I've already gushed about it but I say it again- this promotion is really BIG DEAL for me. My faith goal for this year is to have my foundations set and God has already answered my prayer work-wise by making me a permanent employee of our venerable institution! To be promoted after a year would probably seem lame in an outsider's point of view, but for us nurses and for me most especially, It's a Miracle!...haha. It's not that I'm far from being qualified because I am, but I'm also only one out of the hundreds who are also qualified, with some surely more qualified than I am if years of service would be a top criterion. The delay in the promotion is simply a reality that we had to accept; but as in all waiting periods, whether it's waiting for God or for a mate (naks), one can choose to wait passively or actively. Syempre dun ako sa actively!:) I kept on praying until I was recommended and prayed even harder together with my family as I moved on to the exams, the interview, and finally, the appointment. I also continued to work hard and excellently, grabbing opportunities to aid my colleagues and share whatever I can contribute to our ward and to the department. I know of colleagues though, with similar and for some, even more exemplary work ethic. Why they do not get recommended early on by their head nurses is a mystery to me so I also thank the Lord for my head nurse who was so kind to recommend almost all of us in the ward. Another super thank you Lord for blessing the hands of those who held my paper and supported the recommendation!

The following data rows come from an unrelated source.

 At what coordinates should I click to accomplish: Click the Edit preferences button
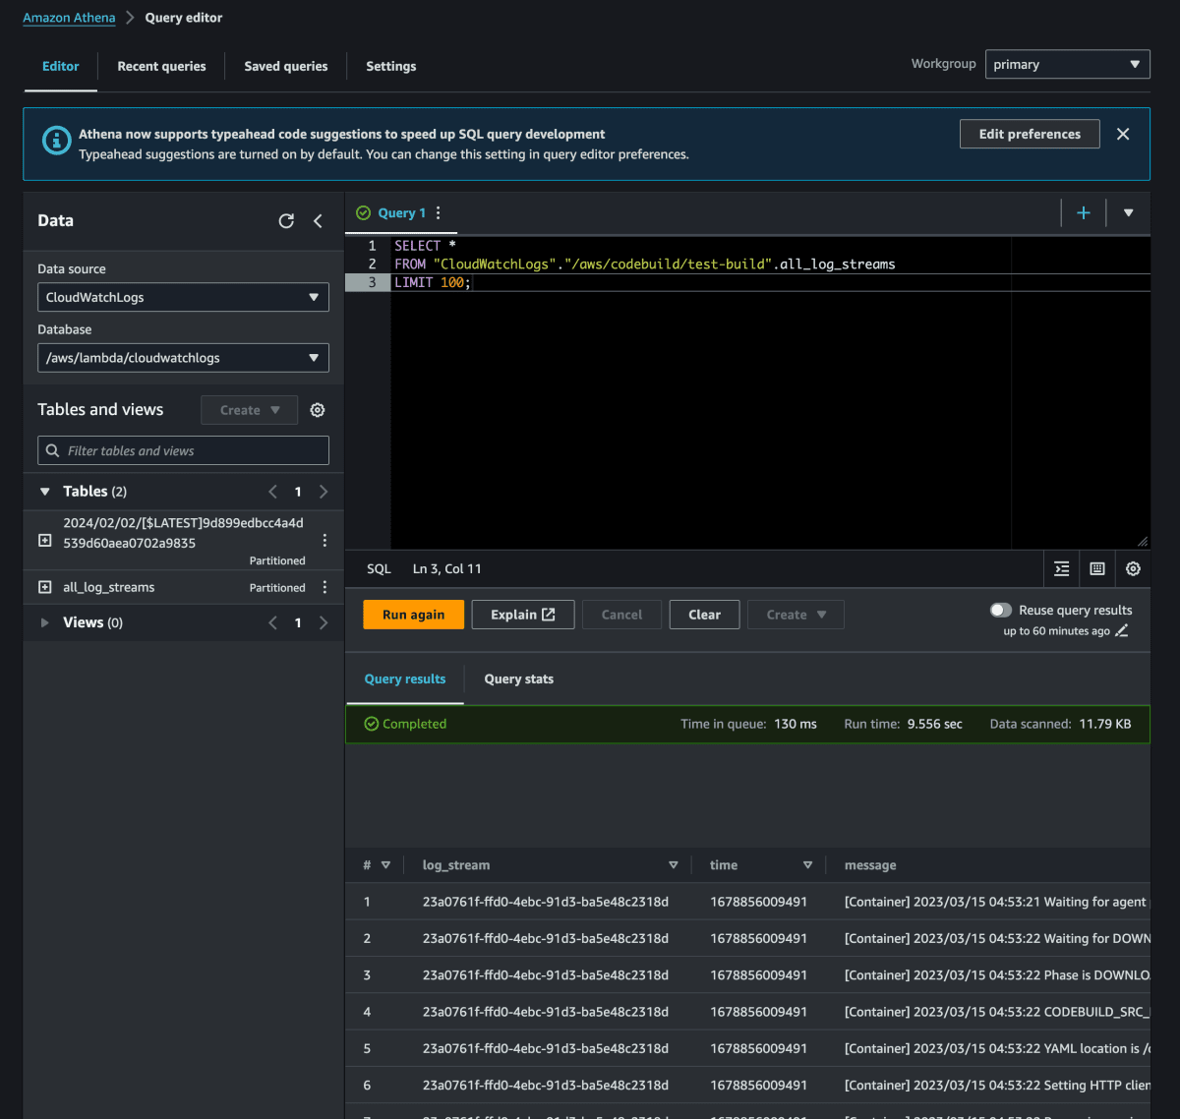1029,135
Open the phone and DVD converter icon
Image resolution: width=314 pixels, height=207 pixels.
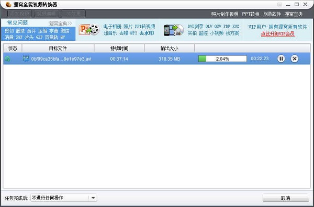(x=174, y=30)
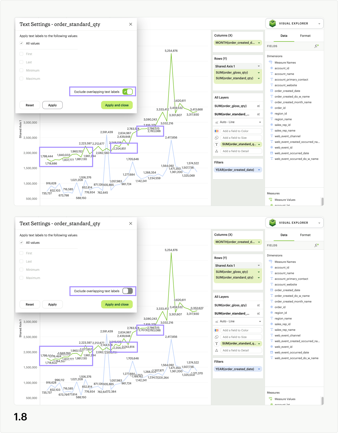The width and height of the screenshot is (338, 433).
Task: Click the Text (T) marks icon in lower screenshot
Action: pyautogui.click(x=217, y=344)
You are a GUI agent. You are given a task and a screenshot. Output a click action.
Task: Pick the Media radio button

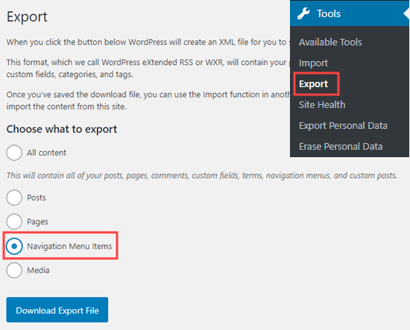pos(14,270)
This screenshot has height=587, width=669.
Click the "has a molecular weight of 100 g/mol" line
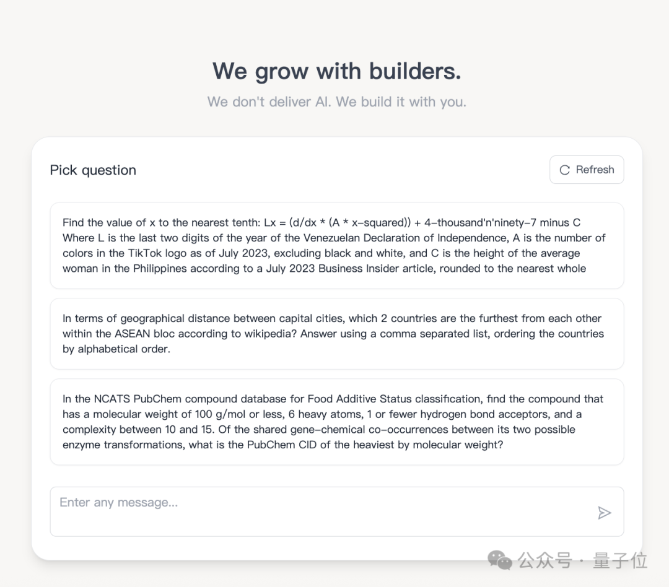(322, 414)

And of course, as in all promotions, we are now entitled to benefits we only heard of before; and this is where my testimony on giving comes in. You see, my income is just enough for my self-imposed obligatory savings + expenses. Whenever I receive my salary, I set aside my tithes which is 10 percent foremost, then make do with whatever is left. I used to be so worried about my finances I didn't realize I wasn't trusting God fully to provide all our needs. So one day I made a run down of my expenses: insurance, grocery, market, water, electricity, internet, helper, etc. in my mind and just surrendered it all to God. On top of that, I have also committed to give a certain amount to our church for the missions and to Kuya Carlo, a CCC campus missionary in support of his ministry, in amounts higher that what I was giving last year. With all these responsibilities came a lot of what ifs. But God has provided me with his own versions of what ifs, with the biggest one saying- What if you'd press on in obedience to my call and allow me to work through you?

For me, the benefits that would come with the promotion along with the many other surprises I get here and there is God saying you can't outgive me. It's God telling me- Katy, you made those commitments in faith, now let me show you what I can do because you believed. And truly, we've never lacked anything. Although I had to borrow money from Ate recently to comply with all my requirements for the promotion and to update my licenses, with advance lunch treats included, I am confident that God will make a way for me so I can return the money asap. Also, I am in no way being rushed to pay so I can save up for it little by little without any pressure:)

And just when I thought that was it for the meantime, I was once again surprised with my reassignment from the ward as a staff nurse to the office as a research nurse. I've been there for more than 3 weeks now but still in the process of getting used to the whereabouts involved with the job. I have the nicest colleagues and I certainly have better working conditions. I don't get tired too much physically, but my brain's been getting a lot of work and there are a lot of times when I feel like I have no idea what I'm doing. Truth be told, I feel like a novice all over again and I'm inwardly dreading the day when Mam Yet has to leave us for good. Thank God that this time, I know better than to worry. I have supportive heads and colleagues and I know that God has placed me here for a reason. So armed with every weapon I need from Him and drawing assurance from his unfailing love and grace, I'm gonna do my very best to grow where I am planted- giving my all to whatever's assigned to me; learning from my own experiences and others' teachings; sharing whatever talents I have; being a good subordinate, coworker and friend; and most of all, being a servant of Christ.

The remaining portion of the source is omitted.